What you should do: Word for word, copy out the data below, omitting pictures.
---- Study material
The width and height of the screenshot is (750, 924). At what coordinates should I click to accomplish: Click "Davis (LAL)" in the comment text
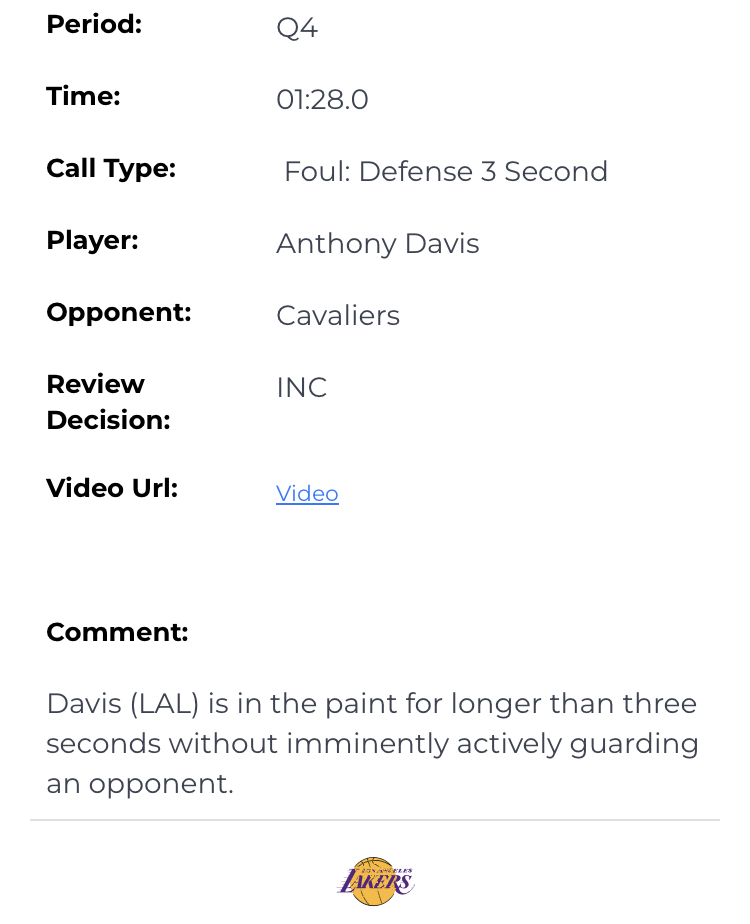pyautogui.click(x=123, y=704)
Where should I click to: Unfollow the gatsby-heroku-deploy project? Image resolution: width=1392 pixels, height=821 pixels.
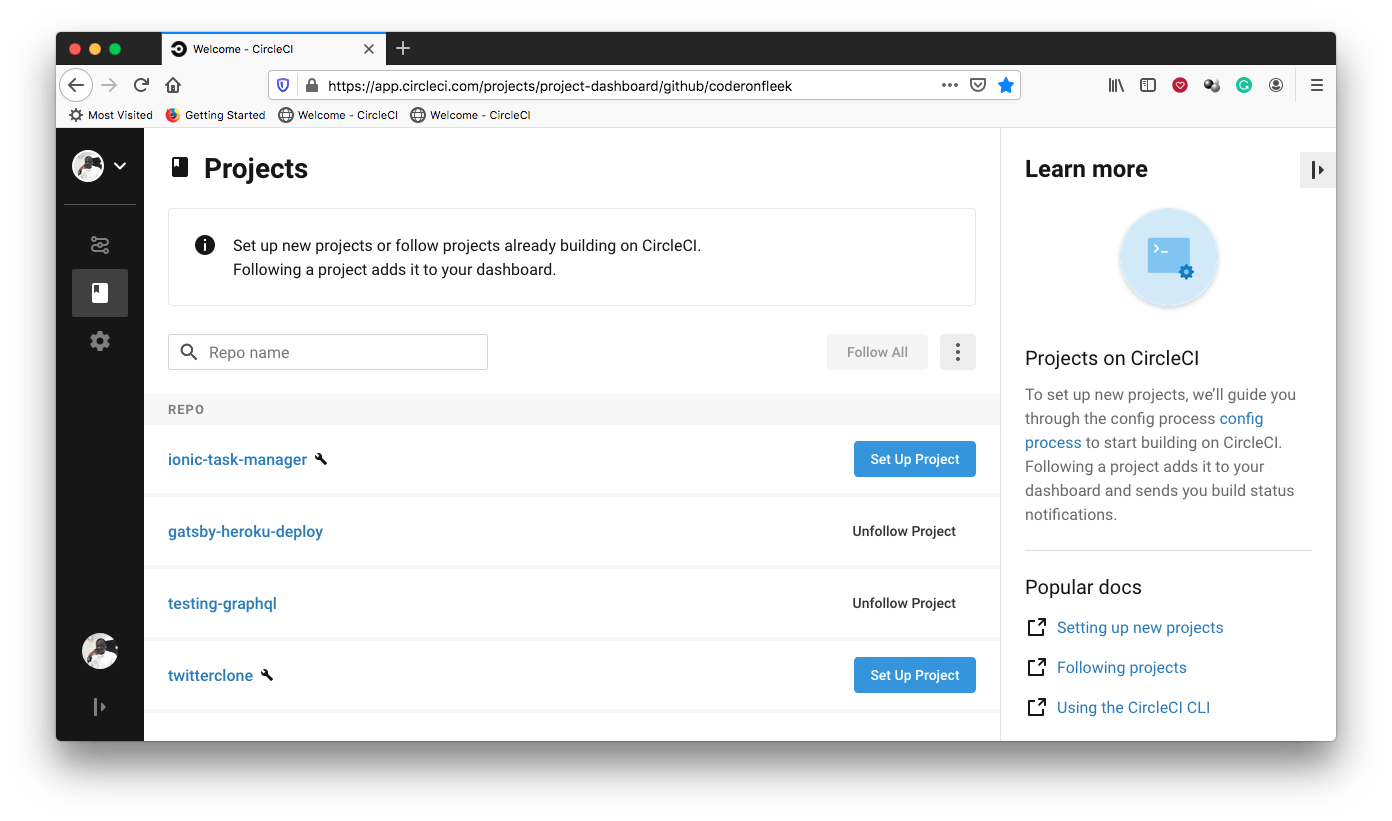(904, 531)
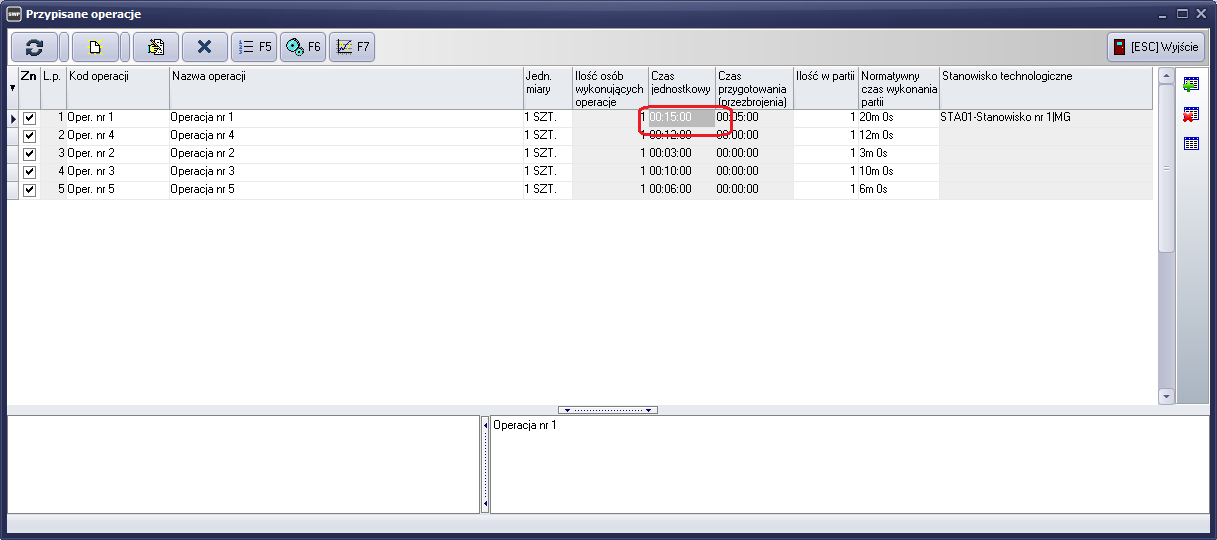Collapse the bottom panel using horizontal splitter arrows
Image resolution: width=1217 pixels, height=540 pixels.
[x=608, y=410]
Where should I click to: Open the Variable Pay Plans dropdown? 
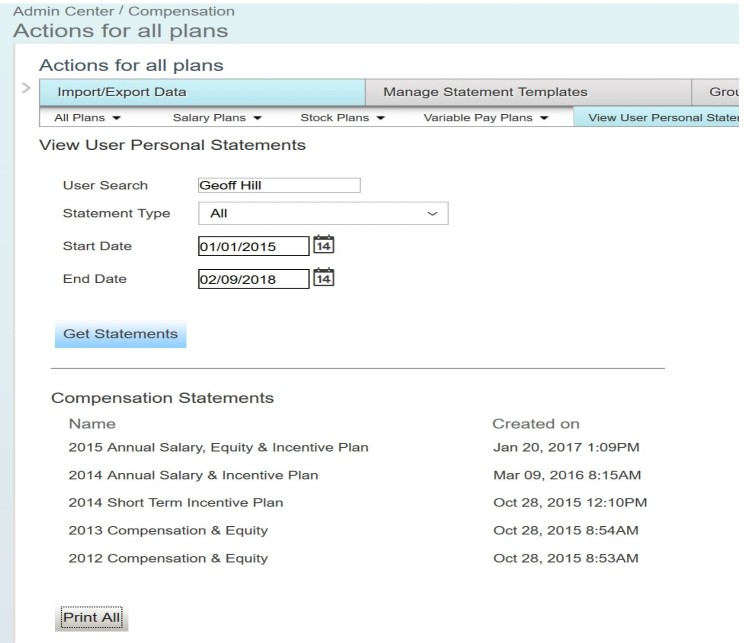coord(486,118)
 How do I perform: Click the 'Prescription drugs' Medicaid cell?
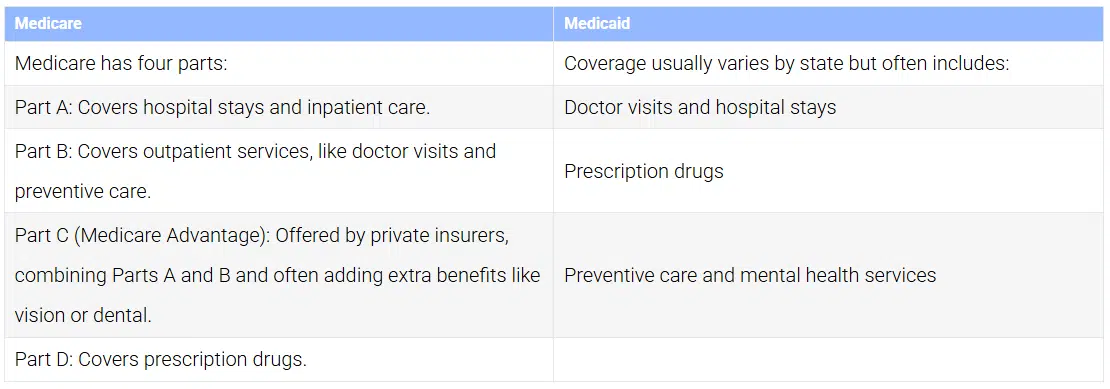[829, 170]
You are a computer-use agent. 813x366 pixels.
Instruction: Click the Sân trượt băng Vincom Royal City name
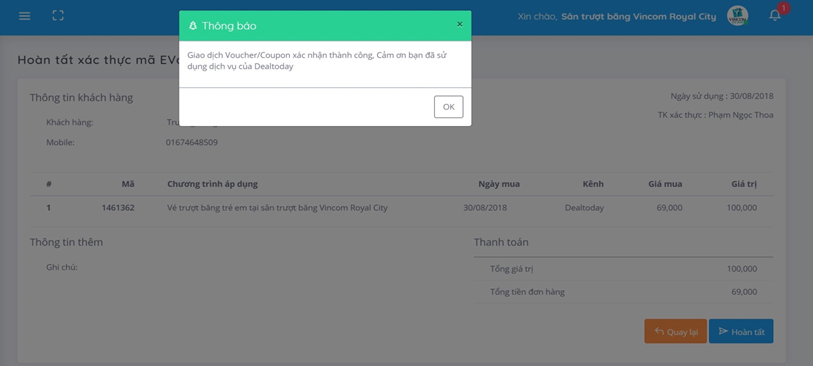tap(638, 17)
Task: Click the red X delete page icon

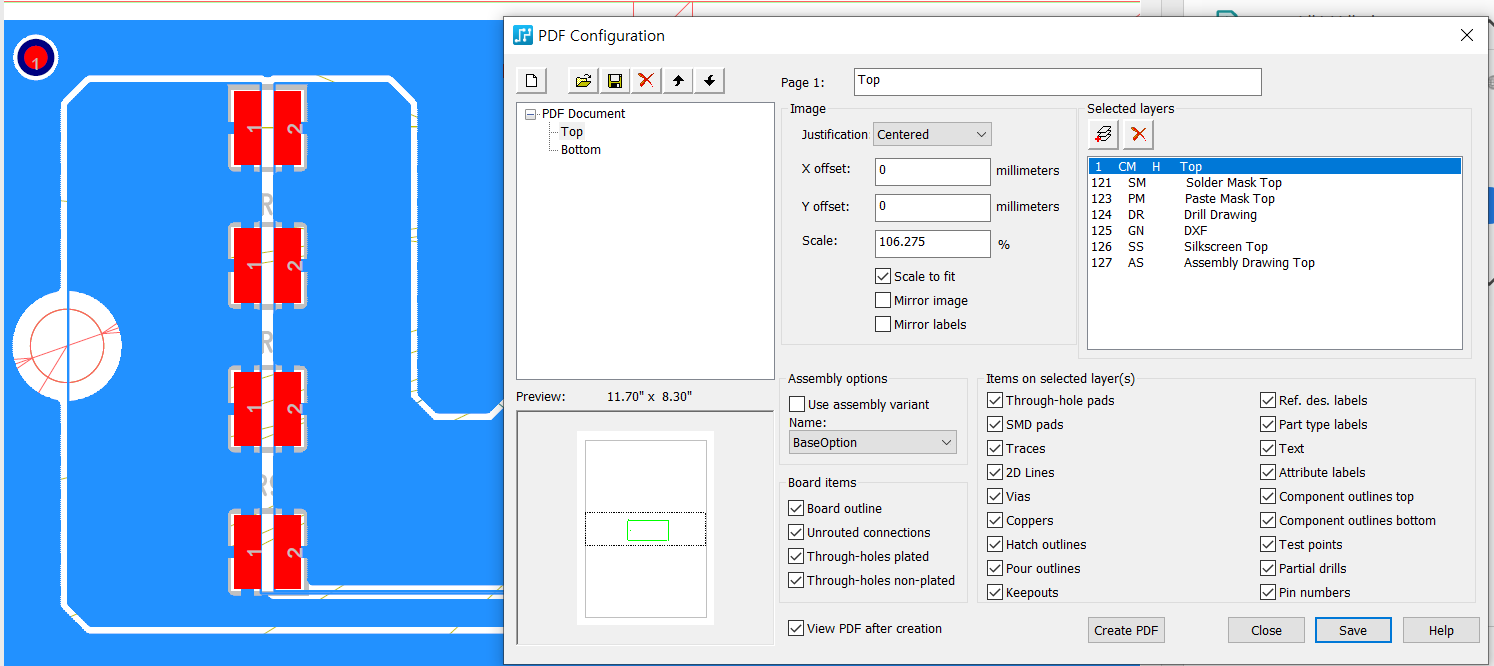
--------
Task response:
The width and height of the screenshot is (750, 924). At what coordinates should I click to accomplish: Click "Davis (LAL)" in the comment text
pyautogui.click(x=123, y=704)
Where should I click to: Unfollow the gatsby-heroku-deploy project? Image resolution: width=1392 pixels, height=821 pixels.
(904, 531)
Collapse the bottom panel using horizontal splitter arrows
Image resolution: width=1217 pixels, height=540 pixels.
[x=608, y=410]
Where should I click to: Open the Variable Pay Plans dropdown? 
coord(486,118)
 How do I perform: Click the 'Prescription drugs' Medicaid cell?
[829, 170]
You are a computer-use agent. 813x366 pixels.
Instruction: Click the Sân trượt băng Vincom Royal City name
tap(638, 17)
Task: Click the red X delete page icon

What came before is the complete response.